C'est normal, Docteur?
Même quand nous la posons avec une pointe d'ironie... Cette question en dit long sur le pouvoir que nous donnons parfois au thérapeute.
Son opinion n'est pourtant pas un diagnostic médical.
Et si votre psy ne vous jugeait pas... serait-il mieux à même de vous aider?
Vos sentiments, votre comportement, votre appétit, vos goûts, vos relations... Sont-ils normaux?
Si oui, qu'en est-il de ce que vous observez autour de vous? Ce conjoint démoralisé. Cette adolescente rebelle. Ce supérieur hiérarchique irrespectueux. Est-ce normal, qu'ils se conduisent ainsi?
Une certaine psychologie normative prétend répondre à de telles questions. À grand renfort d'analyses statistiques, elle cherche à établir la juste mesure. Celle qui déterminera ce qui est acceptable et ce qui est déviant. Celle qui ciblera le trait qui fait la différence entre le normal et le pathologique.

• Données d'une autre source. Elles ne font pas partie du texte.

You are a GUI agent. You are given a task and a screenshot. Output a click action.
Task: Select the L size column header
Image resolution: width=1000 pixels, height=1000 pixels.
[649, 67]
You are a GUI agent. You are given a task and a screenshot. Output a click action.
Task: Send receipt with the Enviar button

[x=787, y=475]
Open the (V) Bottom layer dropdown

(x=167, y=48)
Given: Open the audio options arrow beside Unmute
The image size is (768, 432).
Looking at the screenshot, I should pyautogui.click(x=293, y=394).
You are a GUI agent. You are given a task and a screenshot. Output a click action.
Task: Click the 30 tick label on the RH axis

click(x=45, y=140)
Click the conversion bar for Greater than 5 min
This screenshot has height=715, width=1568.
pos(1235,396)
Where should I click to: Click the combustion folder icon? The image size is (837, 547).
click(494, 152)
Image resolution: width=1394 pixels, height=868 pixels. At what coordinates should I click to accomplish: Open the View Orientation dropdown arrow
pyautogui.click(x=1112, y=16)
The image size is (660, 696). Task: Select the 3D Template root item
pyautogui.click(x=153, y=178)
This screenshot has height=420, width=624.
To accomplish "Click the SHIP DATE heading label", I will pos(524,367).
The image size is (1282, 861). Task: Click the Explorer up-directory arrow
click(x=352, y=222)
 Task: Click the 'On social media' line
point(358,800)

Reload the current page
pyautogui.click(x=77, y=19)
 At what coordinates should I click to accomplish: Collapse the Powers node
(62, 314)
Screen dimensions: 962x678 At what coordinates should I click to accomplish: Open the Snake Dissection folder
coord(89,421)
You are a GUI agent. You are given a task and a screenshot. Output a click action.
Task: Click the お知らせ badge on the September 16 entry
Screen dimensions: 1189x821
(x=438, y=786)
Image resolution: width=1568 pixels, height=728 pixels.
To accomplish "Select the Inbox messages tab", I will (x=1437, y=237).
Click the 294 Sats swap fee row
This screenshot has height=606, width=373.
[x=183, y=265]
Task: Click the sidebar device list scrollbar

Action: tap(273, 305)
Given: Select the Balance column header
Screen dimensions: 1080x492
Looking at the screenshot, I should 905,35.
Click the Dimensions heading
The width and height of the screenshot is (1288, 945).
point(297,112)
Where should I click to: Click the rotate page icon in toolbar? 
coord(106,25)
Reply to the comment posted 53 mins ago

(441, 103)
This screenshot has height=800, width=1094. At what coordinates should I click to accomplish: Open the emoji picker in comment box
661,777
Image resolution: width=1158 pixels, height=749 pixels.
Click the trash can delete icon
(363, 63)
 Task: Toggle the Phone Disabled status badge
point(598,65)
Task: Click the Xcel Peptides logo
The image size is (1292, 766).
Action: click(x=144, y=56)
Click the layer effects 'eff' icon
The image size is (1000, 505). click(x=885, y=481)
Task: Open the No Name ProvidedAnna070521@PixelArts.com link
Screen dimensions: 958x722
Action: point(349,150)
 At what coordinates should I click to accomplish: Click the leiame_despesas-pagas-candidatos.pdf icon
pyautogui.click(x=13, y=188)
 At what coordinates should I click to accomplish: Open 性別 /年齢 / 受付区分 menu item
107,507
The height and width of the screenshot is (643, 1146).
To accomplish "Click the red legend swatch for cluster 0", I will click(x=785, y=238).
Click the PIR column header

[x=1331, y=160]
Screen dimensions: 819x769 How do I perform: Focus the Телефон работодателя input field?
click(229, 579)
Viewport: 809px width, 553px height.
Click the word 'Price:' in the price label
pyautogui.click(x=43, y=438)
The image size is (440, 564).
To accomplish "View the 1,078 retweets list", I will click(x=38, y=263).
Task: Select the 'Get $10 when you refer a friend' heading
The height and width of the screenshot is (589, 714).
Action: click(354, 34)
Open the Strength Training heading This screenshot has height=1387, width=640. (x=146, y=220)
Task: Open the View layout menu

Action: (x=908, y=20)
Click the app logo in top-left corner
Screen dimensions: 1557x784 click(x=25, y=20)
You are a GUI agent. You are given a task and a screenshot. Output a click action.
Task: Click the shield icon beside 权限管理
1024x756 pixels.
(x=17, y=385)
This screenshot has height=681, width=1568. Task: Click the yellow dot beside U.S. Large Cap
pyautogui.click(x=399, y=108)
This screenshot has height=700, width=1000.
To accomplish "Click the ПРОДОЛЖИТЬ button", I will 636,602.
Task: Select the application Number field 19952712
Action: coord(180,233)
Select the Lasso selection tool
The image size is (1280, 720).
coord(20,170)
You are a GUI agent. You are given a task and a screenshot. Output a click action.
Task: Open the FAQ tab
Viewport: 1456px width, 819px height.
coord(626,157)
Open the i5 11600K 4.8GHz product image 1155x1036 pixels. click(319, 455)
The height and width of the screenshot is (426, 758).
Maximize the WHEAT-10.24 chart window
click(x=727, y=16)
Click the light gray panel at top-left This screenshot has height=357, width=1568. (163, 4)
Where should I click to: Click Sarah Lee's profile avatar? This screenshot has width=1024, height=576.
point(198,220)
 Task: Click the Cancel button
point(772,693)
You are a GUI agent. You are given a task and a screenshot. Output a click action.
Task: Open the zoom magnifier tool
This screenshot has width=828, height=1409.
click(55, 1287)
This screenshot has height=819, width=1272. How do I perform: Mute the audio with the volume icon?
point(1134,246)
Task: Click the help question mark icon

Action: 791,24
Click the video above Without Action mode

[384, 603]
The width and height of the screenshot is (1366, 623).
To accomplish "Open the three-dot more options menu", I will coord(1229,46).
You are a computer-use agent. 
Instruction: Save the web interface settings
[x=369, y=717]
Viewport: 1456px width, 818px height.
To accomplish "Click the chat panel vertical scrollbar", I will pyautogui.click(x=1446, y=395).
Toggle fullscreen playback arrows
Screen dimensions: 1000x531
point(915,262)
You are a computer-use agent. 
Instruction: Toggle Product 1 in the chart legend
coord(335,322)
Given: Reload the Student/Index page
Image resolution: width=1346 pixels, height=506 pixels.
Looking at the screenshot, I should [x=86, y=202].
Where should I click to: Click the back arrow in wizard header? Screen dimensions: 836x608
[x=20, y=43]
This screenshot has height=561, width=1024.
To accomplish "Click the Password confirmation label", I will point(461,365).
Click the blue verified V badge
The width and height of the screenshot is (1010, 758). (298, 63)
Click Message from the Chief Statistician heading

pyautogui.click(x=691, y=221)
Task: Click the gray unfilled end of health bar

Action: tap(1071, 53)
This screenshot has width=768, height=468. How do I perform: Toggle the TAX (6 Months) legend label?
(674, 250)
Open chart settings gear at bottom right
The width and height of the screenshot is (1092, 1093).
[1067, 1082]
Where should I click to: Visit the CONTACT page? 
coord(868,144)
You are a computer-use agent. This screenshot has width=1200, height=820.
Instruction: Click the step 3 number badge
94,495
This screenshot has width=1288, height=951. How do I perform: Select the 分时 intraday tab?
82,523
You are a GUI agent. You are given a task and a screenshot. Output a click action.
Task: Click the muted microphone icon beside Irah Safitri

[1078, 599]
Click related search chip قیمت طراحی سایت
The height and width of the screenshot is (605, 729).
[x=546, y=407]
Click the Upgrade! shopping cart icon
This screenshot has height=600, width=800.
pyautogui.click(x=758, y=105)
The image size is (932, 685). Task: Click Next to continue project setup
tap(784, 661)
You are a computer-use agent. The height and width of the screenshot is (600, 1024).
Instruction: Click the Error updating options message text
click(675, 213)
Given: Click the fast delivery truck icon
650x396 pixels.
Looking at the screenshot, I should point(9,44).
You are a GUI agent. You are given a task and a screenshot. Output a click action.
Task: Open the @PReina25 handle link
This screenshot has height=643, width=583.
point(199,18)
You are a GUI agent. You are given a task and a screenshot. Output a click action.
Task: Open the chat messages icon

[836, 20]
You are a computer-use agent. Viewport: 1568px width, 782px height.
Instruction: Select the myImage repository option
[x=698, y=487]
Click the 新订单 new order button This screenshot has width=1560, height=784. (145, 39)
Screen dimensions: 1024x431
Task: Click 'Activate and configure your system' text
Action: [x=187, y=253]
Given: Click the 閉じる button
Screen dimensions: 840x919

En un mot, cette psychologie permet de juger. Cela peut être utile mais n'est pas forcément suffisant. Il arrive même que le verdict soit un obstacle au changement. Ou qu'il manque de rigueur scientifique (voir encadré 1). Peut-on s'en passer?
Un psychothérapeute peut-il vous aider sans vous juger?
Quand, pour ma part, j'hésite à me prononcer sur ce qui est normal, la personne qui me consulte est d'abord un peu perplexe. N'ai-je donc rien appris à la faculté?
Il est vrai qu'en évitant les diagnostics, une thérapie brève ouvre la voie à des solutions inattendues. Vrai aussi que ces solutions sont parfois d'une efficacité surprenante. Oui. Mais...
Pour dégager une telle solution, une thérapie brève vous demande de prendre position. Elle vous invite à dire, au sujet de ce qui vous arrive, ici et maintenant:
Cette approche nous amène à explorer ensemble ce que vous vivez, en tant qu'acteur. Et à poser comme seuls critères les joies et les peines que vous procure cette expérience personnelle.
Si votre autonomie est parfois le but lointain d'autres démarches, je la considère acquise. Nous en ferons donc notre point de départ!
Associés dans la description du problème que nous formulerons d'une manière actuelle et concrète, nous voilà également associés pour sa solution. Et libres d'inventer des rapports qui, sans répondre à une norme générale, favorisent votre bien-être personnel et celui de vos proches.
Ce que cette approche apporte dans une situtation de crise continue souvent d'agir à plus long terme. La psychothérapie marque alors le début d'un parcours plus riche, moins limité par les modèles qu'on nous impose.
Souhaiter un tel parcours me semble... parfaitement normal!
Fallait-il publier sur Wikipédia les fameuses tâches d'encre du test de Rorschach?
Non! s'écrient en coeur les psys qui tiennent à leur position d'experts. À part une caste d'initiés, personne ne doit savoir ce que les réponses à ce test peuvent révéler!
Et pourquoi pas? se demandent les scientifiques, sachant que ce test d'un autre âge n'est de toute manière ni fiable, ni valide. Et de conclure par:
Quand un corps de recherche substantiel démontre que de vieilles intuitions sont fausses, il est temps d'adopter de nouvelles façons de penser.